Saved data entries
○ ○ ○ ○ ○ ○ ○

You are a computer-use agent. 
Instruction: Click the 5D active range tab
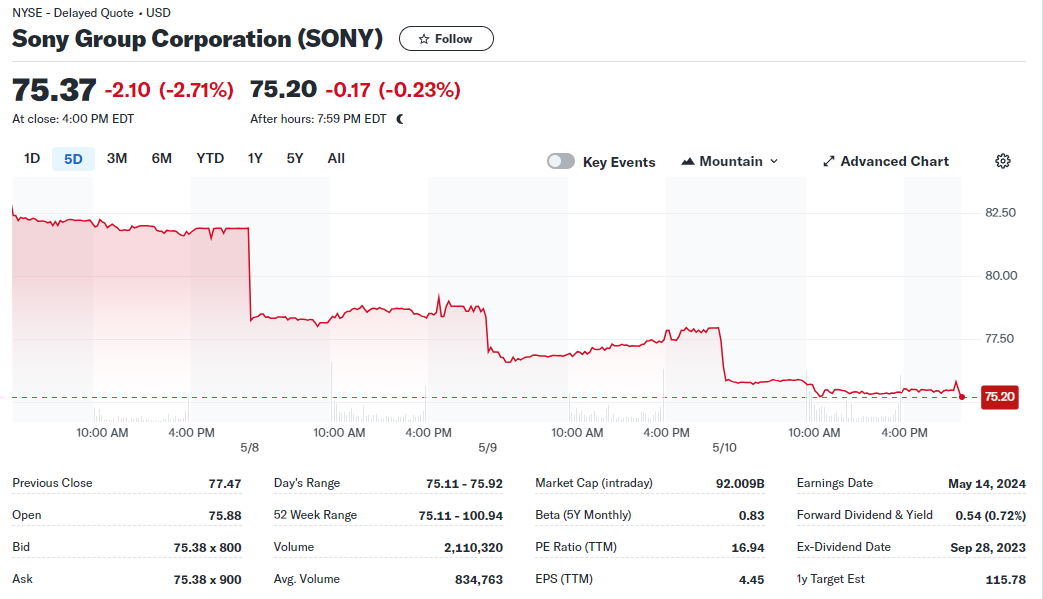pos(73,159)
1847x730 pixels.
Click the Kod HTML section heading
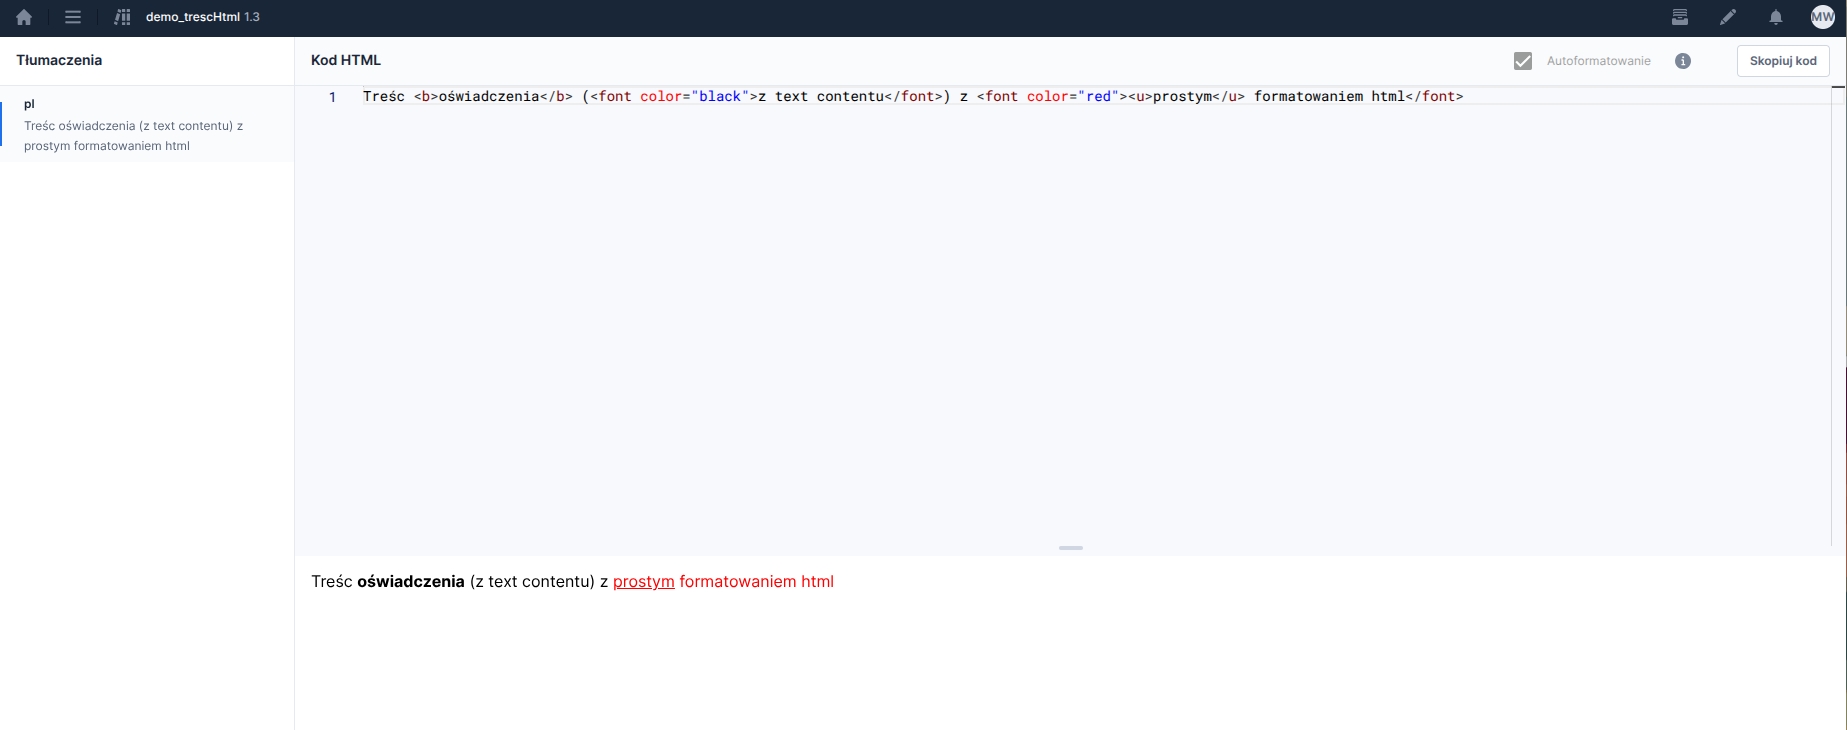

○ ○ ○ ○ ○ ○ ○

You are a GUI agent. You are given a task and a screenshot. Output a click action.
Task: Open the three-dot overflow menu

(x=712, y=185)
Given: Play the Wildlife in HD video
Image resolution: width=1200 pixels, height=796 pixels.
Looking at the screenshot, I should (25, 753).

○ ○ ○ ○ ○ ○ ○

▶ _Required work_
Exactly as written above, retype the lines starting at the one holding "Instruction: Click the 5D active range tab" and ending at the one holding "Click the Kod HTML section heading", both included, but not the pictures.

▶ _Result_
Instruction: Click the 5D active range tab
pos(73,159)
1847x730 pixels.
Click the Kod HTML section heading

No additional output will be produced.